Once application components have been migrated to the cloud, they can be used as a dev/test “sandbox” while IT incrementally refactors them to native cloud services using proven design patterns such as “Side Car” or “Strangler”. Developers can also slowly build automation into the application piece by piece even if they are not using cloud native services. As an alternative, the application can simply be re-hosted (see the Microsoft post “The 5Rs of Rationalization” for more information on how to make this decision) without significantly changing its original on-prem structure.

This approach follows the “Strangler Pattern” methodology described by Martin Fowler. The conceptual Strangler process is more recently described here by Microsoft with the following visualization:

Figure 4: The balance of legacy vs code-native shifts over migration phases.

This incremental approach offers the following benefits to Agile teams who will ultimately refactor the application:

1. It allows for an incremental approach to transformation instead of starting from scratch. Refactoring R&D is done in a rationalized manner so that the overall application continues to run. This prevents the creation of totally “net-new” development efforts that are application-wide in scope. A “start from scratch” approach across multiple applications traveling through the migration factory is high risk and goes against the Agile principle of “limit work in progress.”
2. Increased velocity. By cloning the original on-prem application, complete working versions of the reference application can be delivered to agile teams performing short-duration sprints, each investigating different aspects of the application to be refactored.
3. Splitting up the entire application into smaller parts lowers the risk for the entire project and will potentially shorten the overall migration. Delivering a small part of the refactoring as opposed to the entire application aligns with the agile manifesto values of “working software” and “responding to change.”

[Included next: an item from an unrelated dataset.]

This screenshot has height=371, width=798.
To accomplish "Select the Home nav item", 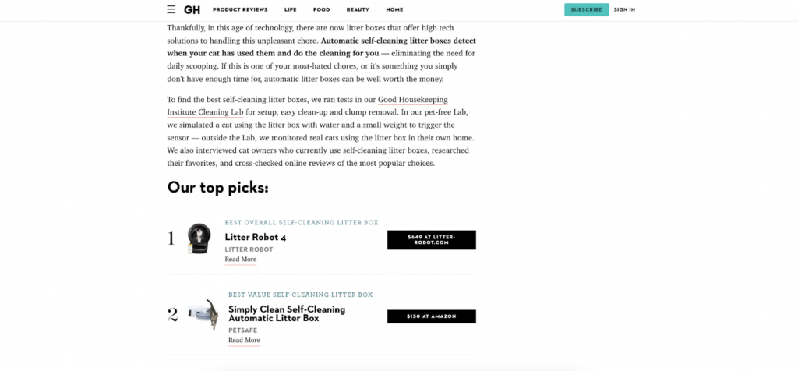I will 394,9.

Phase 3 – Migration Complete

In Phase 3, most of the application exists in cloud native format but maintains a dedicated connection back to on-prem IT. If you think of the migration process as a factory, multiple applications will be traveling through the assembly line at different rates. When applications exit the factory at Phase 3, other applications on the transformation target list are entering Phase 1 and Phase 2. As experience grows working with cloud native services and components, the “factory floor” can speed up, since solutions to problems discovered earlier in the transformation journey can be applied quickly without requiring excessive R&D, trial and error, and re-work.

Figure 5: On-prem application initially moves “as-is” to the cloud (shown here as a Skytap and IBM Cloud deployment).

Figure 6: After refactoring, many/most application components are now native cloud services (shown here as a Skytap and Azure deployment).

Safe, Agile and Successful

This three-phased approach enables organizations to take advantage of cloud benefits like capacity on-demand and matches to many Agile software development best practices. It speeds up many engineering, QA and dev/test processes by allowing teams to work simultaneously while reducing risk by not re-platforming or rearchitecting during the migration and by tackling that work in small, manageable increments. It’s both the safest migration strategy for important on-premise applications and the most likely to succeed.